Nous avons un problème avec la médecine scolaire à l’école. 18% des visites médicales de 6ème année et seulement 62% des bilans infirmiers en 12ème année sont réalisés. Nous avons besoin de tests de conditions physiques plus régulièrement pour nos enfants.
Sur l’EPS en particulier, nous proposons à un moment de décrochage sportif important, la puberté et l’adolescence, de passer de 2h à 3h d’EPS obligatoire au lycée.
Et puis de généraliser le dispositif 30 minutes d’activité physique à l’école par jour en complément de l’EPS et je dirais même en complément de la recommandation de l’OMS qui est de dire au moins une heure d’activité physique pour nos enfants.
Nous en sommes aujourd’hui seulement à 2 000 voire 3 000 écoles concernées par ce dispositif donc c’est trop peu par rapport à nos 50 000 écoles aujourd’hui et 12 millions d’élèves au niveau national.

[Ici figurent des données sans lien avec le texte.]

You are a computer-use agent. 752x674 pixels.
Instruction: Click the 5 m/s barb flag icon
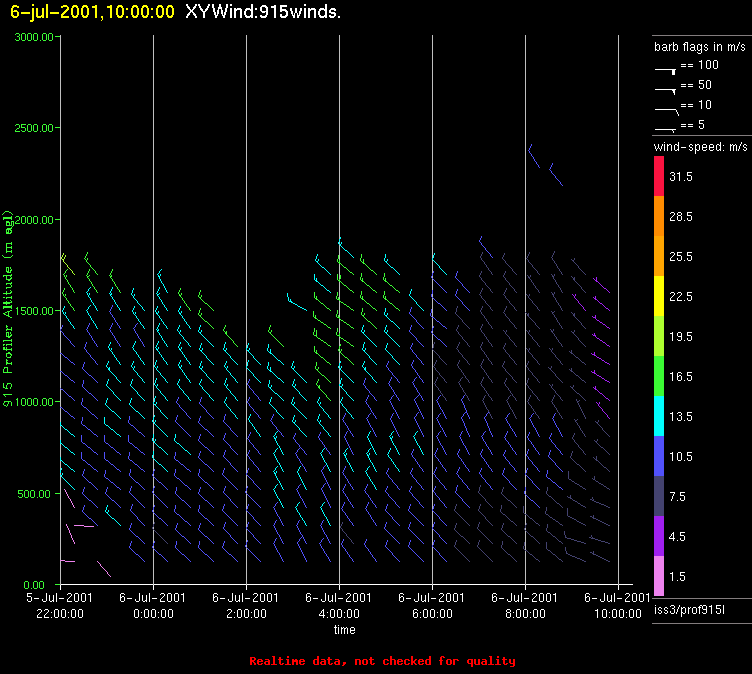pos(666,130)
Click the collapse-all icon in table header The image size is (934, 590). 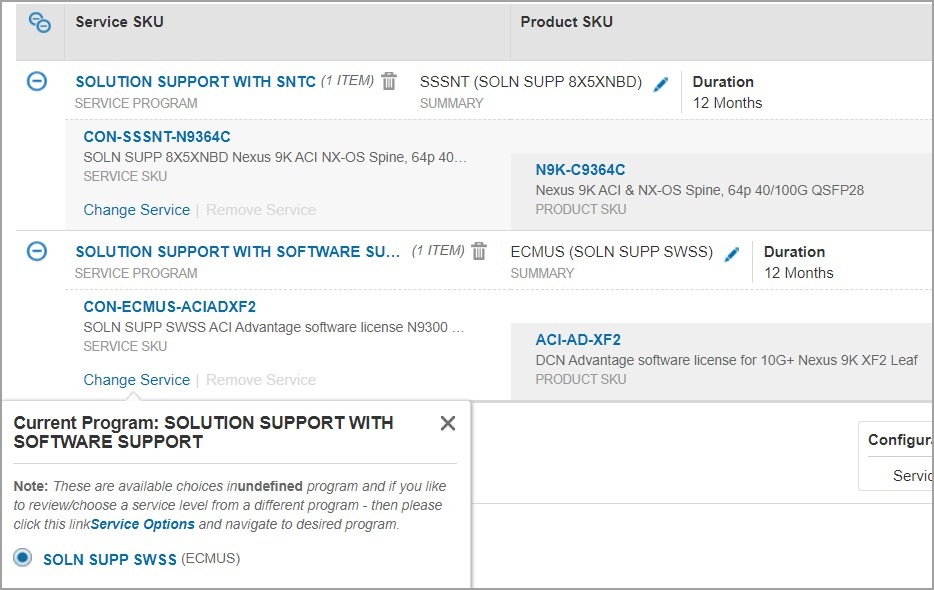[x=40, y=22]
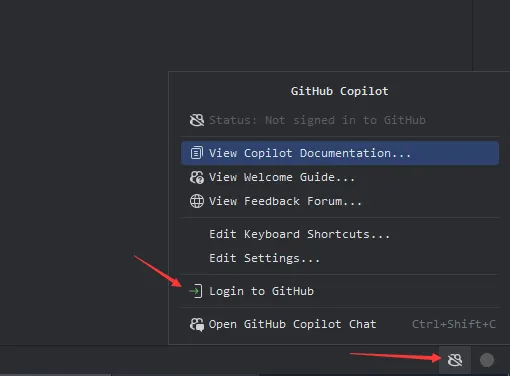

Il faut aujourd’hui passer à la vitesse supérieure.
J’en termine sur deux ou trois recommandations. Vous avez parlé de vélo, il faut que le plan vélo soit mieux financé bien évidemment et en particulier le savoir rouler à l’école et qu’on implique beaucoup plus nos clubs cyclistes comme la fédération des usagers de la bicyclette.
Il faut aussi se lancer dans une politique de design actif. Nous sommes en train d’y travailler avec Thierry Modon à la cité internationale du Design à Saint-Étienne avec un certain nombre d’expérimentations dans des villes moyennes en France.
Le Design actif c’est l’aménagement des espaces publics, les équipements sportifs de proximité, l’aménagement des sentiers, des pistes, des parcs, enfin tout ce qui peut contribuer à faire mouvement dans la société à tous les âges de la vie et surtout à proximité des lieux d’habitation.
En conclusion, je souhaitais aborder la prescription de l’activité physique adaptée. Il faut qu’elle soit beaucoup plus accessible et pour cela il faut une prise en charge par l’assurance maladie des consultations spécifiques, notamment des premiers bilans médicaux sportifs et motivationnels préalables.
C’est un coût financier, je crois, qui est tout à fait supportable pour l’assurance maladie, ce qui permettrait aujourd’hui, en particulier de « booster » les activités physiques adaptées.
Les maisons sport-santé se développent, on en compte 250, elles ont vocation à avoir ce rôle de guichet unique et puis nous devons encourager financièrement les mutuelles avec des taxes de solidarité additionnelle qui doivent être modulées en fonction de la prise en charge financière des patients en activités physiques adaptées.